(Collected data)
*** Block opens ***

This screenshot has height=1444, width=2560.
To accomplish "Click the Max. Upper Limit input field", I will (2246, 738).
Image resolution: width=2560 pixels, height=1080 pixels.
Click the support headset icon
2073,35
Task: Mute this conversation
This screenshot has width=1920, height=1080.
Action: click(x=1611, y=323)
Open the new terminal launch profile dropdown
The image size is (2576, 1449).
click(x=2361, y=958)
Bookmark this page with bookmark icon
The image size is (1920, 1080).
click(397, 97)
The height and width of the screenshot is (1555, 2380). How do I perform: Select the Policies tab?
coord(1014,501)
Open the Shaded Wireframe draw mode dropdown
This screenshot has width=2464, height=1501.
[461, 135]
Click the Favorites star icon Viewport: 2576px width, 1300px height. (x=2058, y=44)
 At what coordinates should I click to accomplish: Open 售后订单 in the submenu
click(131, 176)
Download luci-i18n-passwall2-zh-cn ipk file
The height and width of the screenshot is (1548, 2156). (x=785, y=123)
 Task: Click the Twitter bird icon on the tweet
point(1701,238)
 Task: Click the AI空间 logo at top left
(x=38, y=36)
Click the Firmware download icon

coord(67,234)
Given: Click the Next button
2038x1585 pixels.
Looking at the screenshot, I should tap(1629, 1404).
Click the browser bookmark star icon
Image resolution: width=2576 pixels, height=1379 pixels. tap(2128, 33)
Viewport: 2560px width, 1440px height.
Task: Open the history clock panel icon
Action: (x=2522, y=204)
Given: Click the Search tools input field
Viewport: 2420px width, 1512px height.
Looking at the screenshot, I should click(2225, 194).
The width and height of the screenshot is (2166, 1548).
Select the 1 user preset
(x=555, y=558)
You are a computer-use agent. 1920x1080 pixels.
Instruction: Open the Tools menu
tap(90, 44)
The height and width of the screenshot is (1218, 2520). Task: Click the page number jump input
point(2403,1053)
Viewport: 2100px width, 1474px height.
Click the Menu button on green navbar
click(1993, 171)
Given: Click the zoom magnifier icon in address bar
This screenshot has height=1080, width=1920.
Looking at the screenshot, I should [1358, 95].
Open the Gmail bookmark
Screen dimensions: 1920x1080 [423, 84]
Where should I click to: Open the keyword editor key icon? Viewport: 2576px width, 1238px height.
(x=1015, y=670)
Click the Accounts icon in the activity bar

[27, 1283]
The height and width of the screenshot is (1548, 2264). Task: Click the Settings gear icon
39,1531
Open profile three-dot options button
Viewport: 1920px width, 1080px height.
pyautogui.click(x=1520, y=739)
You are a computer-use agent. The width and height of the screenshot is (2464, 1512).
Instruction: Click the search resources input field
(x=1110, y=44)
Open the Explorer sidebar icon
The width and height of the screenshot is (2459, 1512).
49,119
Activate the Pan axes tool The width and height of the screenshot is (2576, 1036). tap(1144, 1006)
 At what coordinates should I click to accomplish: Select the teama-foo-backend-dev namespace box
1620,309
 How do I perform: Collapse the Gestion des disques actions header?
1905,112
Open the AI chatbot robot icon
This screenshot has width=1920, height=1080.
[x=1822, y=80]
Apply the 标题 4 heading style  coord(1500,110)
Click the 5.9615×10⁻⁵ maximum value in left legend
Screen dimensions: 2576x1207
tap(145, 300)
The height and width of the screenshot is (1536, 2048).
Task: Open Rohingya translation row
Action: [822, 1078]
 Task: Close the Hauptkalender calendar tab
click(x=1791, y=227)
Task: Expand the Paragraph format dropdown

*** Block closes ***

[Work to be completed]
Which of the lines above include the string "computer"? Pick them out and copy them.

[Response below]
You are a computer-use agent. 1920x1080 pixels.
You are a computer-use agent. The width and height of the screenshot is (2464, 1512).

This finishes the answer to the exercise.